Todas devem ser esguias (ou seja, bem magras), cabelos lisos, os dentes brancos e perfeitos etc etc etc?
Agora vocês irão se assustar com o que estou escrevendo, mas o poeta estava certíssimo.
Poxa, agora a Martha “pirou”, viajou na maionese, pisou no tomate ou qualquer outro termo da gíria contemporânea que traduz um contrassenso. Mas eu explico, podem se acalmar. A beleza que se traduz nessa frase ou no sentido mais amplo da palavra é a beleza d’álma.
É aquilo que se sente e acaba por se traduzir e refletir para os outros.
É ser uma pessoa “gostosa” de se conviver.
É se respeitar e com isso saber o que é respeito e respeitar o outro.
Não é apenas ser a gostosona do pedaço, com bumbum grande e seios fartos (mesmo que sejam de silicone). Isso pode até abrir algumas portas, mas não as mantém abertas.

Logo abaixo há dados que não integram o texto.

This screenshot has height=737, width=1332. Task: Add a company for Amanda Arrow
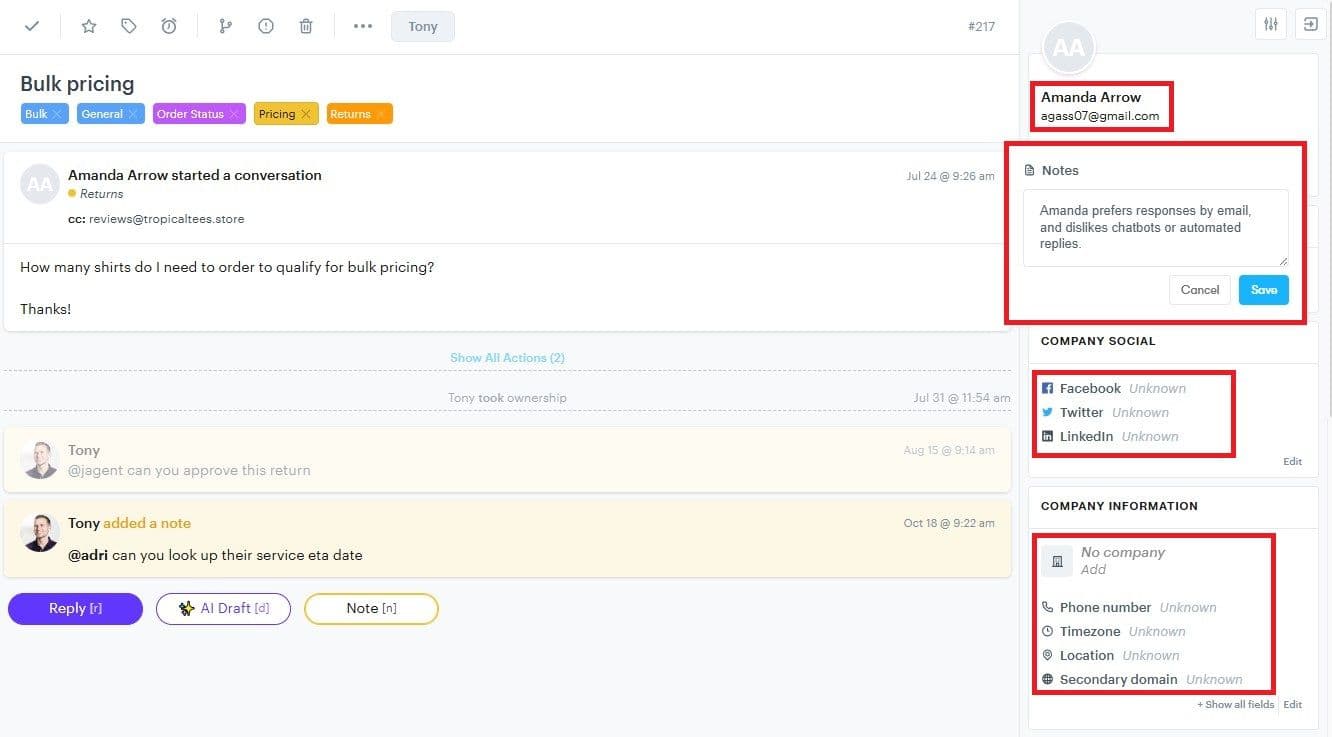pyautogui.click(x=1093, y=568)
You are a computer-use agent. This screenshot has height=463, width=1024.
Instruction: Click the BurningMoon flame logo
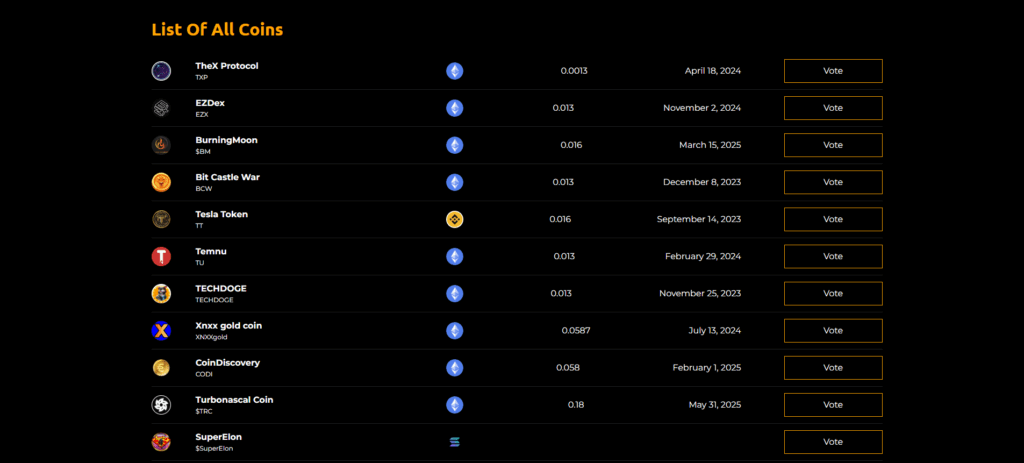tap(161, 145)
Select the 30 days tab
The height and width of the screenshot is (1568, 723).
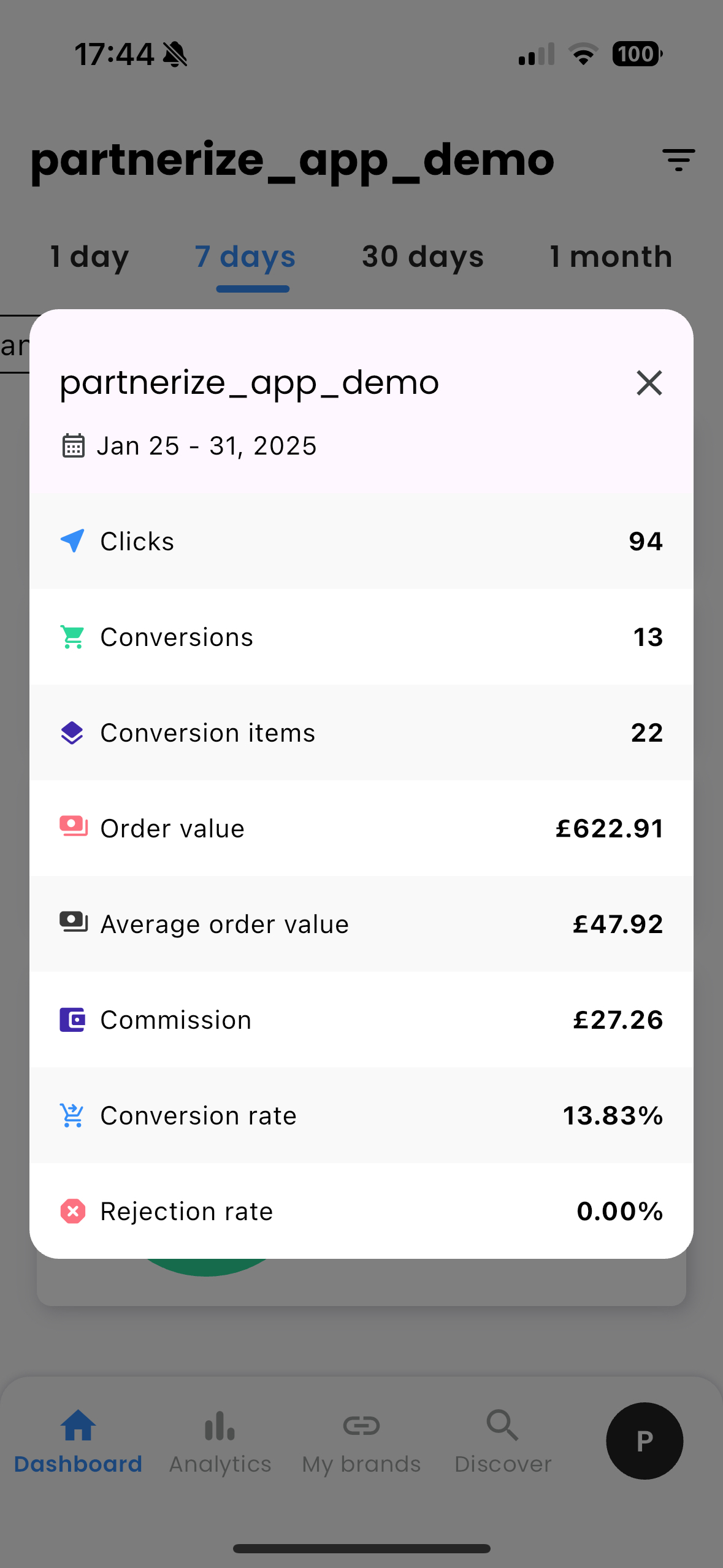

A mulher deve se cuidar claro, mas não se ater ao cabelo, pernas, rosto procurando os cremes e os tratamentos mais modernos, mas cuidar-se principalmente internamente, sentir-se em consigo mesma, que com toda certeza exalará uma energia tão boa que irradiará uma beleza indescritível.
E pra terminar realmente “que me desculpem as feias, mas beleza é fundamental”.
Um forte abraço,
Martha Daud
* Texto originalmente publicado em 25/09/08.